Meniere’s disease is defined as a disease of tlie inner ear (the innermost of the three parts into which the hearing apparatus is divided). It is characterized by attacks of dizziness, ringing in the ears, deafness, peculiar movements of the eyes (from side to side), and vomiting. The attacks come on at irregular intervals. The cause of the disease is not fully understood. (Page 493, “Schmidt’s Attorney’s Dictionary of Medicine”, 1962; Dorland’s Medical Dictionary, 22d Edition.)

See autopsy report, Finding No. 25.

The regulation governing the standard of fitness and unfitness for retention on active duty, SR 40-120-1, dated October 9, 1953, made no provision for a diagnosis of Meniere’s syndrome. AR 40-504, dated June 28, 1955, ■which superseded SR 40-120-1, in Par. 11, Sec. Ill, made provision for Meniere’s syndrome and stated as follows: “If the syndrome is of a mild degree, is infrequent or controllable by treatment, and if hearing in better ear is within acceptable prescribed limits (par. 8) the member is usually considered fit for retention in the military service. Members who have severe recurring attacks who are not adequately controlled by treatment or who require hospitalization of sufficient frequency to materially interfere with military duties are usually deemed unfit for further military service.”

Colonel Lawler was released from active duty because he had attained the age of 60 years. He resumed his former civilian position, and five years later was retired for age.

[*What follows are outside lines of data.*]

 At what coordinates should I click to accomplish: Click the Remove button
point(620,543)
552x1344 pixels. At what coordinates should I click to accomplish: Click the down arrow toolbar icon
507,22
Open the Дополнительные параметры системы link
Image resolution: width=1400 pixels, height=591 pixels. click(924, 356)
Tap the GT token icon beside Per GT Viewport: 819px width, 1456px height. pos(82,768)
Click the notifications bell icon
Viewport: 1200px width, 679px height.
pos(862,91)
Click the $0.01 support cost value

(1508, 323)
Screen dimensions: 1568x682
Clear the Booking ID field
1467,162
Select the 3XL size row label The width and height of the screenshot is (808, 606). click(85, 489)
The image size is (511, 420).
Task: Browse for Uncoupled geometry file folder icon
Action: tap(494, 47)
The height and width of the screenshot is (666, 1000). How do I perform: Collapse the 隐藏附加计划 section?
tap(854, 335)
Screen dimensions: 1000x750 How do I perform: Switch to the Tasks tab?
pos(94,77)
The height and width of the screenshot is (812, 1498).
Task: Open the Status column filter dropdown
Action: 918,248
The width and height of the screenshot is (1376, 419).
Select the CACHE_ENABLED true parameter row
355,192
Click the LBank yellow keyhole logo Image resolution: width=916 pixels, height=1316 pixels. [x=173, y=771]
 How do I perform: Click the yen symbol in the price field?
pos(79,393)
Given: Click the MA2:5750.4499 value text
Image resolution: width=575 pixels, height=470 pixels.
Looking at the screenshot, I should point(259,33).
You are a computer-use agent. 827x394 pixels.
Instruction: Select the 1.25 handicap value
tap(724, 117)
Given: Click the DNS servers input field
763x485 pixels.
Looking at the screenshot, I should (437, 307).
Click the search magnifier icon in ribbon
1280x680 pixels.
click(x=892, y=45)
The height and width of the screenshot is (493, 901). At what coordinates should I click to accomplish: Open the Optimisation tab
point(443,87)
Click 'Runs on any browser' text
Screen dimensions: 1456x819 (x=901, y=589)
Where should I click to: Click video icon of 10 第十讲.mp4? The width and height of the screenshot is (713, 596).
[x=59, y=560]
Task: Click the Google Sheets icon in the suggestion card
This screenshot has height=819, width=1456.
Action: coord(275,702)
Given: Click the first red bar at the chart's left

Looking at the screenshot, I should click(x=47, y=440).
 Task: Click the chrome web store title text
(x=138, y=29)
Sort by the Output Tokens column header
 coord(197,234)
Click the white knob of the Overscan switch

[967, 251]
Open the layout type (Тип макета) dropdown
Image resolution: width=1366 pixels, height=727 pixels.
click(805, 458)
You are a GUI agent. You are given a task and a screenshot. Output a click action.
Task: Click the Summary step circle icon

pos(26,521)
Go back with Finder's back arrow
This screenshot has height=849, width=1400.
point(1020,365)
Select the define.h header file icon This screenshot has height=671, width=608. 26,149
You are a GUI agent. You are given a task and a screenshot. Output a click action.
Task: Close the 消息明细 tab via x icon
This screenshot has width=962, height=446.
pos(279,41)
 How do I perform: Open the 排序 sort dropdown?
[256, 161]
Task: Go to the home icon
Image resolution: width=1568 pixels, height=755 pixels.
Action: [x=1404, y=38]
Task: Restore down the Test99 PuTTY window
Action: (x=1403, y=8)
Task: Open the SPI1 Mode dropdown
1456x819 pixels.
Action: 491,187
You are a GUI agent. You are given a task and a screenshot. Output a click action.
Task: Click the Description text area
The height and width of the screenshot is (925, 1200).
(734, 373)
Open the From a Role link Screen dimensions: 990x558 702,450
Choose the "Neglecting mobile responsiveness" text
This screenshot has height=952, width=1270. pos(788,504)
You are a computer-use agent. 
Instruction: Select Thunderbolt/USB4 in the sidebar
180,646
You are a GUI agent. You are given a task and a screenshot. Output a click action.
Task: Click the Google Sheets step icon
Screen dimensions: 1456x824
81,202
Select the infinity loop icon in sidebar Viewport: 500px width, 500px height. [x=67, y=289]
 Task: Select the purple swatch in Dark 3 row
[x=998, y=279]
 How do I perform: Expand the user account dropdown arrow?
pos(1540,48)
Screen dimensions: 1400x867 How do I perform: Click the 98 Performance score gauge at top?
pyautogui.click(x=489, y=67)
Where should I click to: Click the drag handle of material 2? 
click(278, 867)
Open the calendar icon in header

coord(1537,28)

The following quotations are taken from pages 1-3 of the Schedule for Rating Disabilities, 1945 Edition, as amended:

“GENERAL POLICY IN RATING DISABILITY
* * # # £
“3. Resolution of Reasonable Doubt. — * * * When after careful consideration of all procurable and assembled data, a reasonable doubt arises regarding service origin, the degree of disability, or any other point, such doubt will be resolved in favor of the claimant.
“By reasonable doubt is meant one which exists by reason of the fact that the evidence does not satisfactorily prove or disprove the claim, yet a substantial doubt and one within the range of probability as distinguished from pure speculation or remote possibility. It is not a means of reconciling actual conflict or a contradiction in the evidence; the claimant is required to submit evidence sufficient to justify a belief in a fair and impartial mind, that his claim is well grounded. Mere suspicion or doubt as to the truth of any statements submitted, as distinguished from impeachment or contradiction by evidence or known facts, is not a justifiable basis for denying the application of the reasonable doubt doctrine if the entire, complete, record otherwise warrants invoking this doctrine. * * *
“7. Higher of Two Ratings. — If there is a reasonable doubt, as above defined, as to which of two ratings shall be applied in any given ease, the claimant is entitled to the higher.”